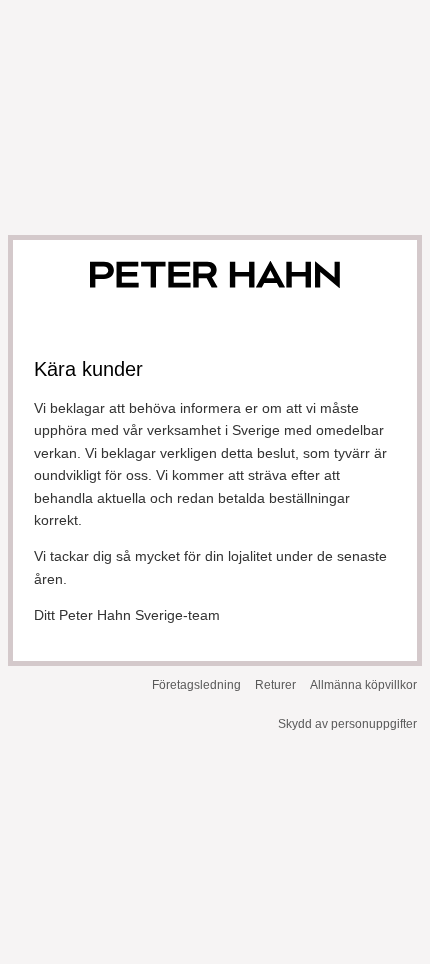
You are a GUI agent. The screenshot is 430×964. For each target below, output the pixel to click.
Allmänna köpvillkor (363, 685)
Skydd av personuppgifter (347, 724)
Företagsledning (196, 685)
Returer (275, 685)
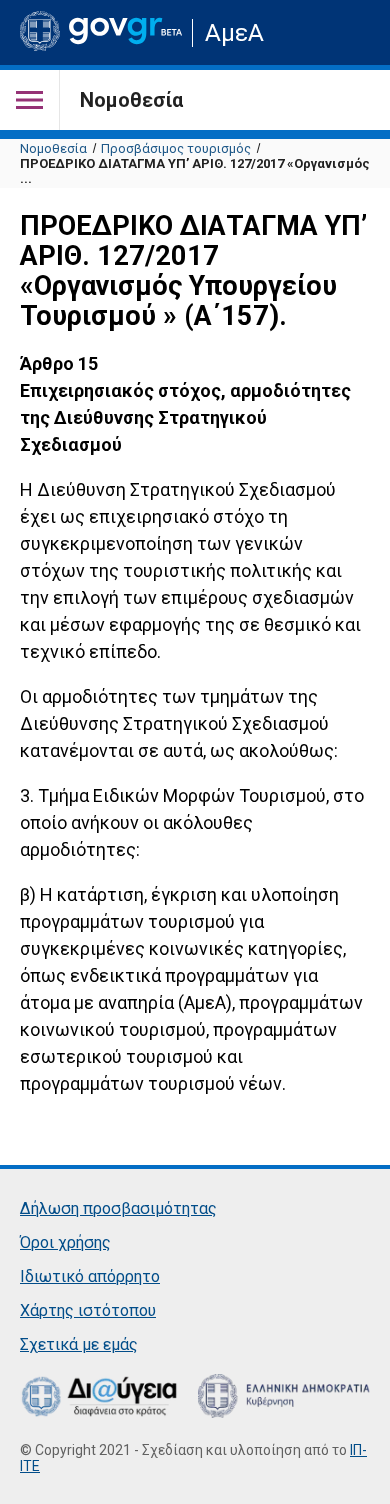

[ABOUT THIS TASK] The copy must reproduce every entry exactly while excluding all pictures.

[EXPECTED ANSWER]
You are a GUI agent. The screenshot is 430×964. For each target below, output the pixel to click.
Allmänna köpvillkor (363, 685)
Skydd av personuppgifter (347, 724)
Företagsledning (196, 685)
Returer (275, 685)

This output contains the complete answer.